There is a cut and a year has passed. Law and Portman are living together. Law is having a book published based on Portman’s unconventional and amazing young life. While having his photo for the book jacket taken by Julia Roberts’ character, a portrait photographer and photographic artist, Law lets Roberts know he is attracted to her. Roberts turns him down even after they kiss saying she is not a thief, referring to his relationship with Alice, which she has read about in his book. Roberts takes a stunning photograph of Portman when she confronts Roberts that she knows of Law’s advance.
Another cut and 6 months have gone by. Law and Roberts meet again at her photography art opening featuring Portman’s portrait. Law is still actively pursuing Roberts. But she too now has a relationship with Clive Owen’s character. Owen met Roberts (by chance) after chatting on-line with Law who pretends he was a women setting up a sexual encounter. They were to meet at the aquarium. Owen mistakes Roberts for the supposed woman on-line, and they begin a relationship. At the art gallery both Portman and Owen can see there is attraction between Roberts and Law.
Another cut, another year has gone by. Law and Roberts have been cheating together since the art opening, except for a brief moment when Roberts stopped it to marry Owen. But she could not stay away from her relationship with Law. This segment of the film opens with Law and Roberts confronting Owen and Portman to say they are leaving. Both are devastated by the admission of betrayal. Owen, at his most unnerving and loathsome wants to hear all the sexual details of Roberts' affair with Law.

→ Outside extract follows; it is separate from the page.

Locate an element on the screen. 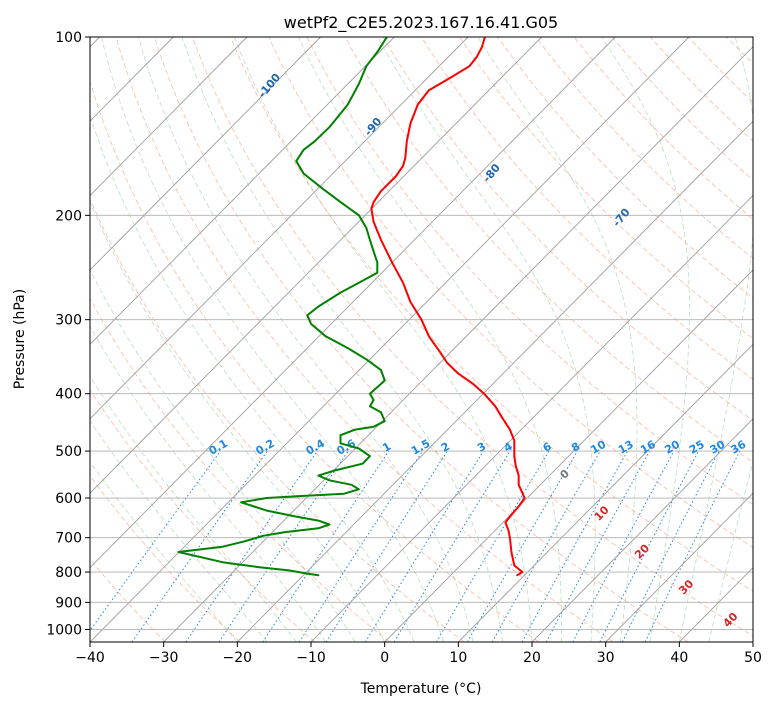 This screenshot has height=712, width=775. x-tick-label: 0 is located at coordinates (384, 658).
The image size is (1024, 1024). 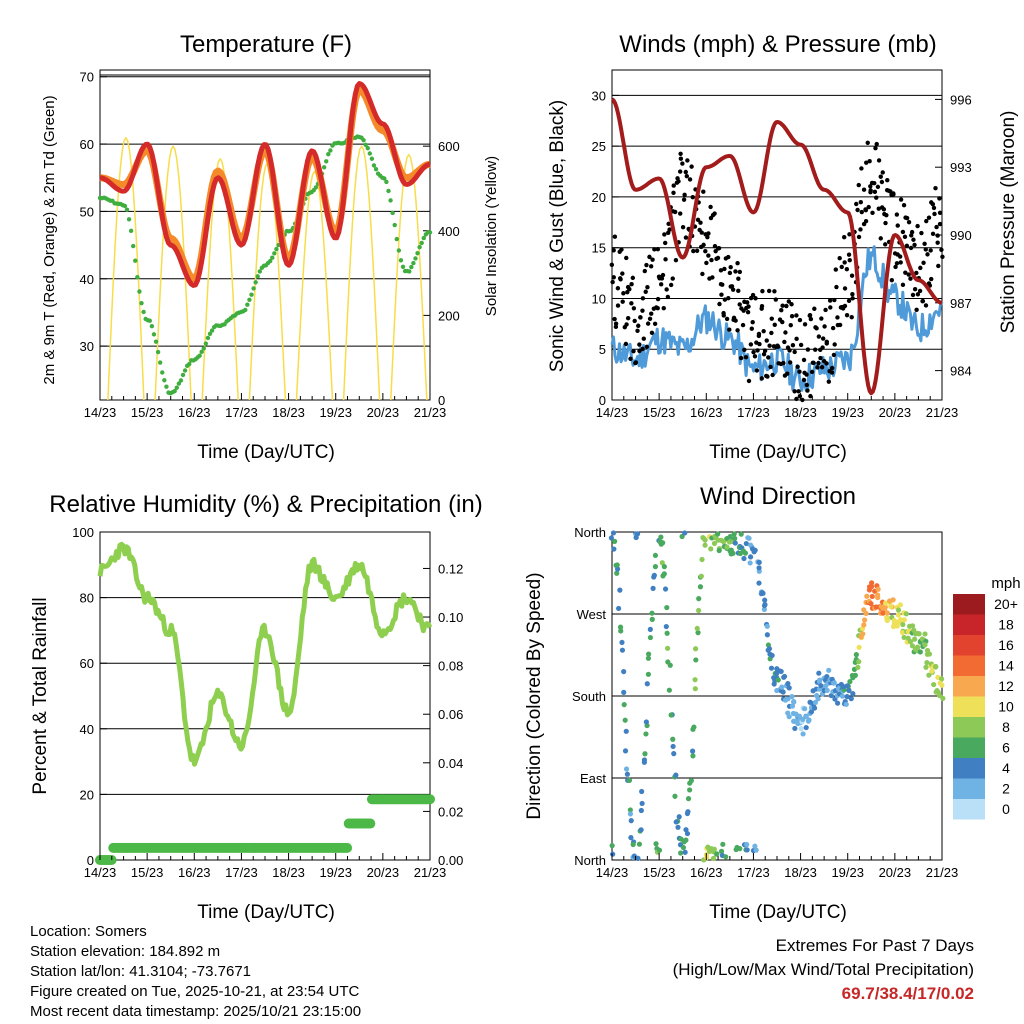 I want to click on station-latlon: Station lat/lon: 41.3104; -73.7671, so click(x=141, y=972).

Another cut, 4 months have gone by. Roberts is meeting Law at the opera after having met Owen to sign divorce papers. Law instantly realizes they have had sex, and the details of the encounter are loathsome. Owen, who has been hounding Roberts continually since she left him, promises to never bother her again and give her the divorce if she sleeps with him once more. We suddenly see Owen’s viciousness in full force. He is a wild animal attacking the weak prey that is Roberts, weakened further by her guilt of having cheated on Owen. Further, Owen is using sex as a calculated weapon of vengeance to destroy Law. Owen knows Roberts’ relationship and Law himself will never recover.
In the last cut we jump probably a few weeks. Law is confronting Owen telling him to let Roberts go, that she does not love him. This is true and Owen knows it, but Owen is in full caveman mode and he wants Roberts as a possession, not caring about love. He is also out to destroy Law. And after seemingly taking pity on Law and telling him where to find Portman, he throws the final barb: he has slept with Portman one evening months backs after (by chance) going into a strip club where she was working. He tells Law out of pure hateful vengeance, so he may destroy any chance of Law renewing his relationship with Portman.
It works. Law eventually confronts Portman making her tell him that she did sleep with Owen that night. Portman knows that this ugliness will always be between them and takes flight back to New York, at which point we get the marvelous slow-motion seen of her walking Time’s Square - her beauty and confidence turning heads. Portman will be fine. The rest are stuck in their own filth.